### Problem description
Could you rewrite the items below with "Spend Analysis" replaced by "Expense Analysis" and everything else left unchanged? Leave the pictures out of your answer.

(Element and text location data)

----

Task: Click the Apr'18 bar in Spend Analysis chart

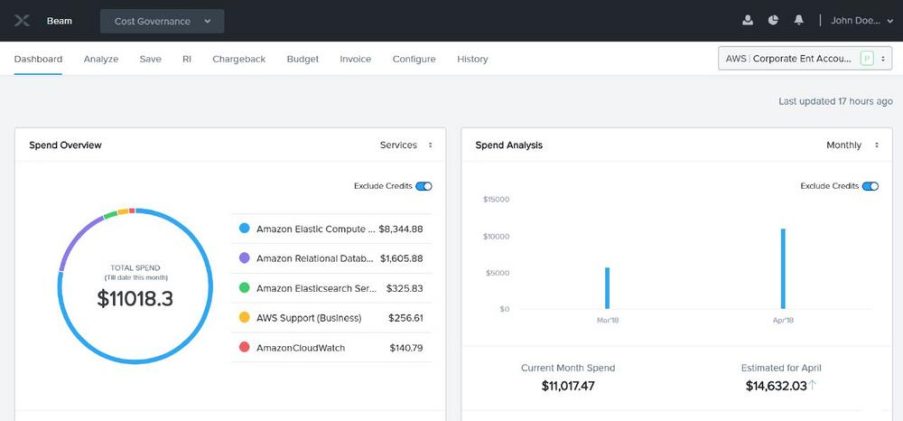Action: [783, 268]
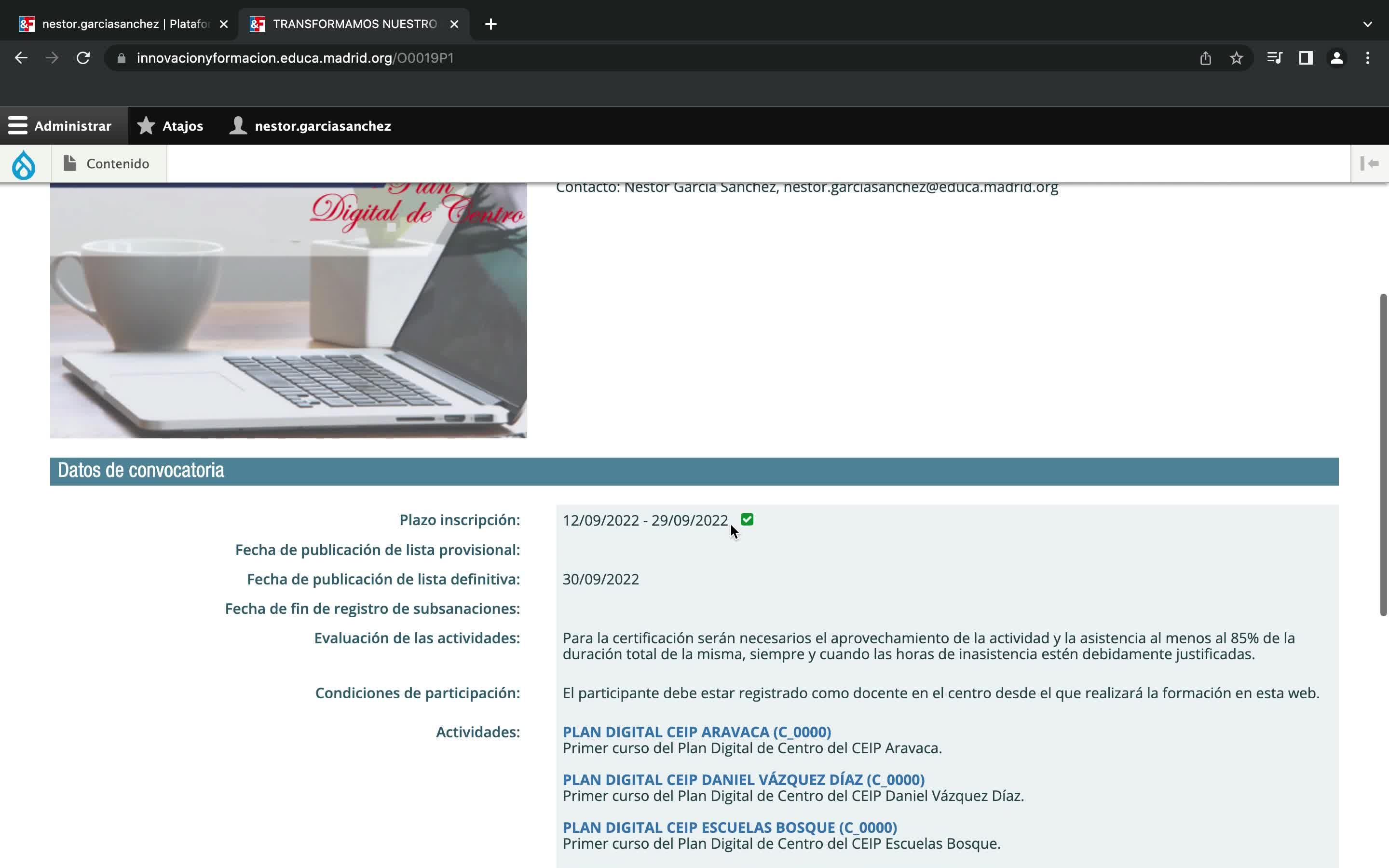The image size is (1389, 868).
Task: Expand the Atajos shortcuts menu
Action: tap(170, 126)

----

### Answer below
Task: Click the Apr'18 bar in Expense Analysis chart

Action: [783, 268]
The image size is (1389, 868).
Task: Expand the Atajos shortcuts menu
Action: tap(170, 126)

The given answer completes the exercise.